> _Records from a collection_:

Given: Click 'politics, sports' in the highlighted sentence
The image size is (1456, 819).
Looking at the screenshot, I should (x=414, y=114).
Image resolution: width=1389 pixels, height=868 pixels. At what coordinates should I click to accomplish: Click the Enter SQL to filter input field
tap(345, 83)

--

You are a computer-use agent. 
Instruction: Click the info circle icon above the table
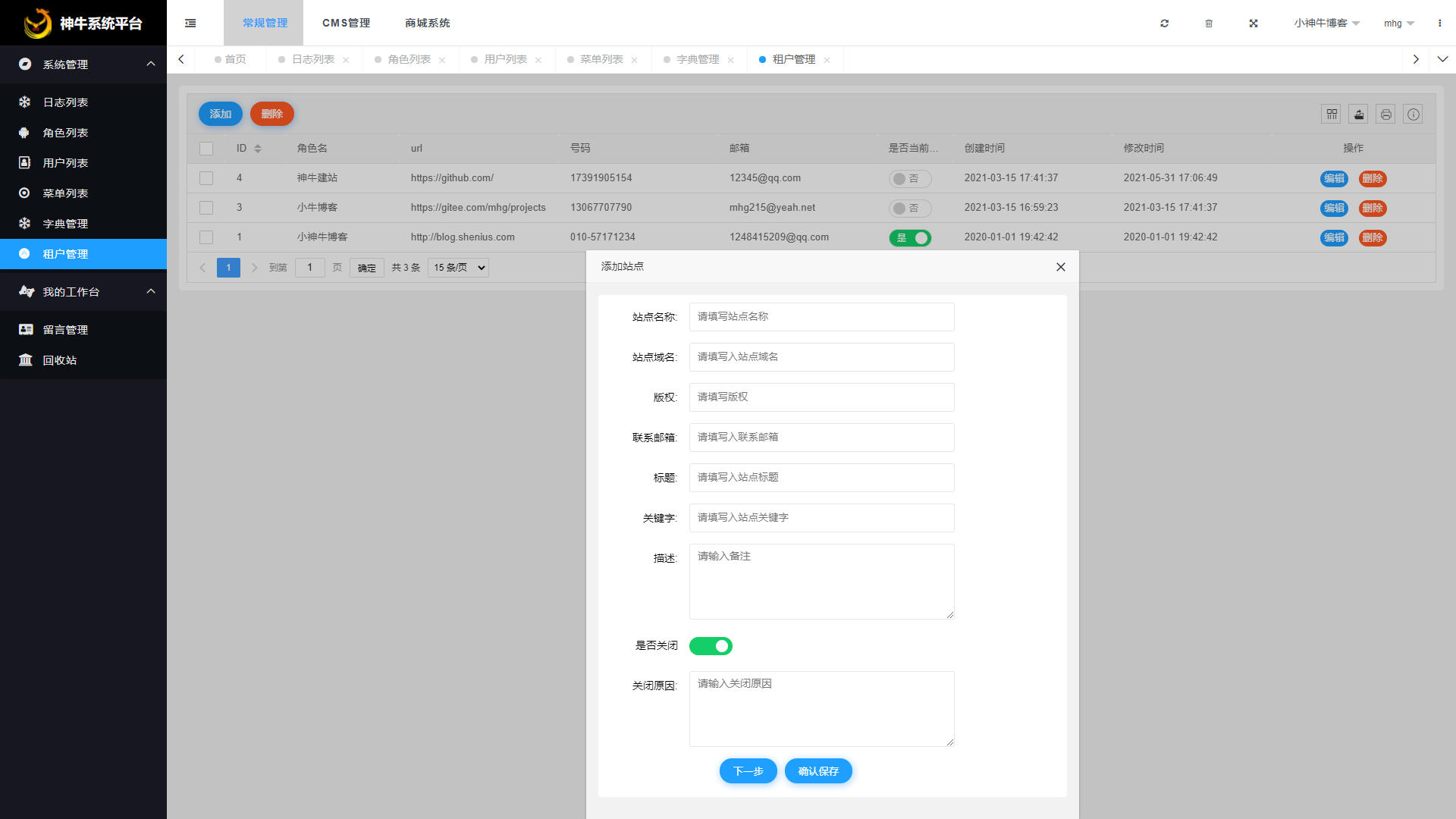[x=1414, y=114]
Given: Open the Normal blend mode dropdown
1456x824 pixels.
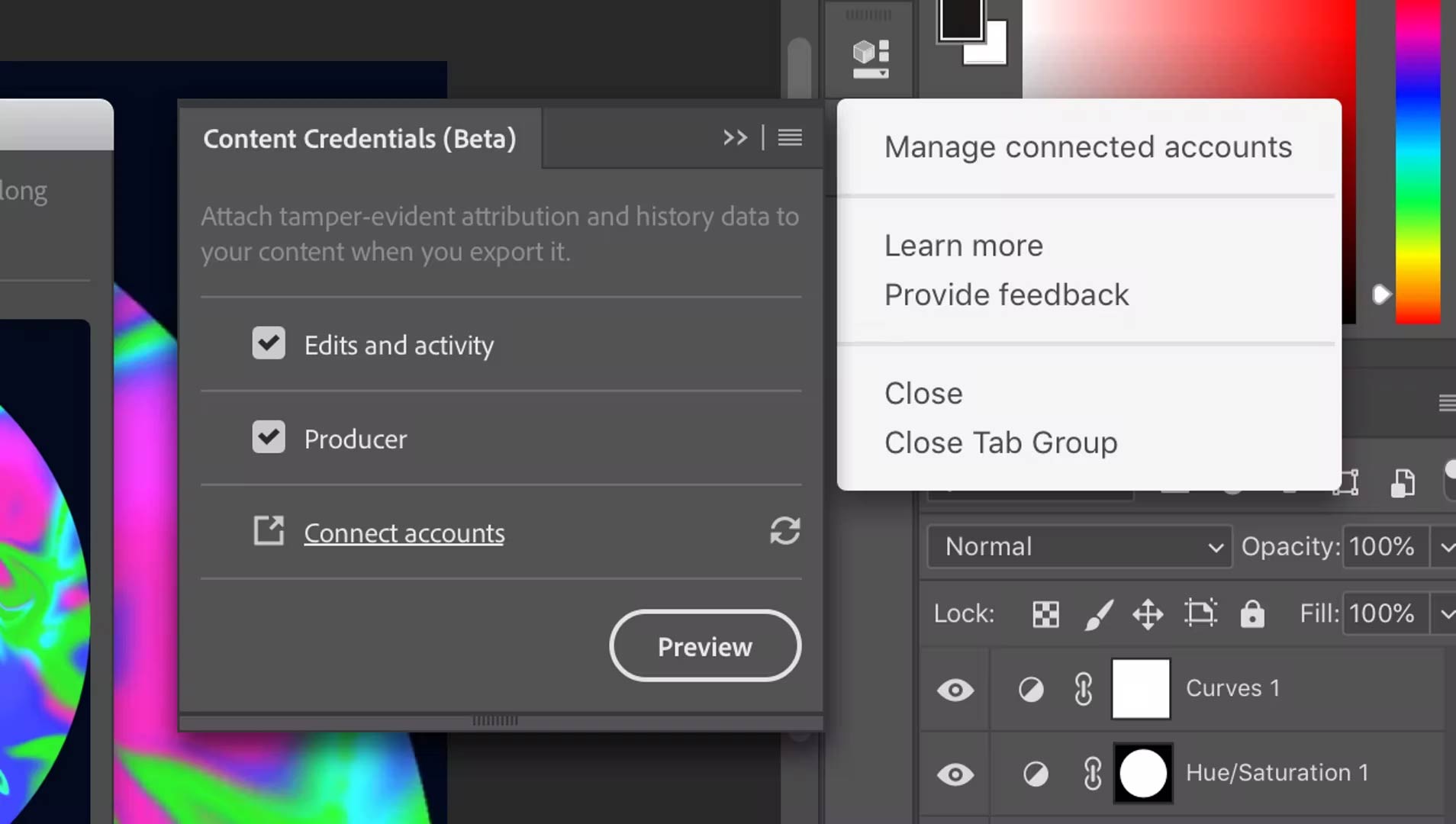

> _TASK TO COMPLETE_:
In the data above, find the line containing "You are a computer-use agent." and the line containing "1456x824 pixels.". Copy exactly the stretch from the first through the second, both included, leaving out any picture.

> _TASK OUTPUT_:
You are a computer-use agent. 
Instruction: Click the info circle icon above the table
[x=1414, y=114]
Given: Open the Normal blend mode dropdown
1456x824 pixels.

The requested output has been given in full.